» What the task asks: Starting with the line that contains "You are a computer-use" and ending with the last line of the entries, repeat exactly those lines and nothing else, pictures excluded.

» Supplied data:
+ + + + +

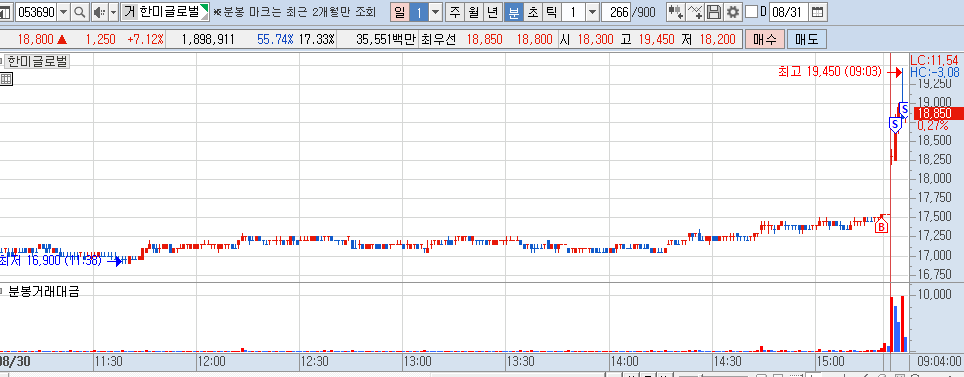Open the dropdown next to speaker icon

point(113,12)
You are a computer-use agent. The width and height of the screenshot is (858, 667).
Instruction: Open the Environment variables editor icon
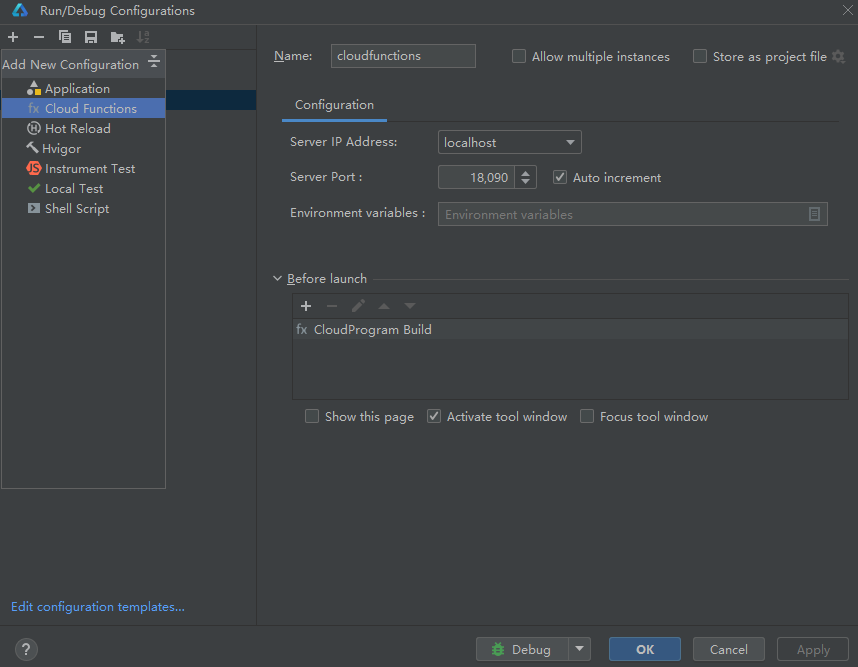pyautogui.click(x=814, y=214)
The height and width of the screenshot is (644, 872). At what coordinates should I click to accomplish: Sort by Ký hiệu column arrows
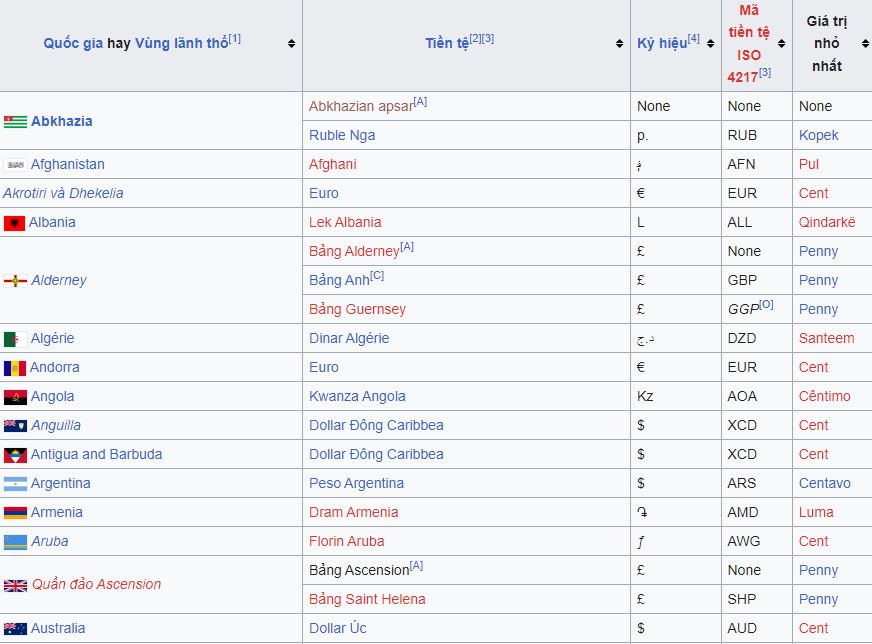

+ + + + +

» Response to the task:
You are a computer-use agent. The width and height of the screenshot is (858, 667).
Instruction: Open the Environment variables editor icon
pyautogui.click(x=814, y=214)
The height and width of the screenshot is (644, 872). At what coordinates should I click to accomplish: Sort by Ký hiệu column arrows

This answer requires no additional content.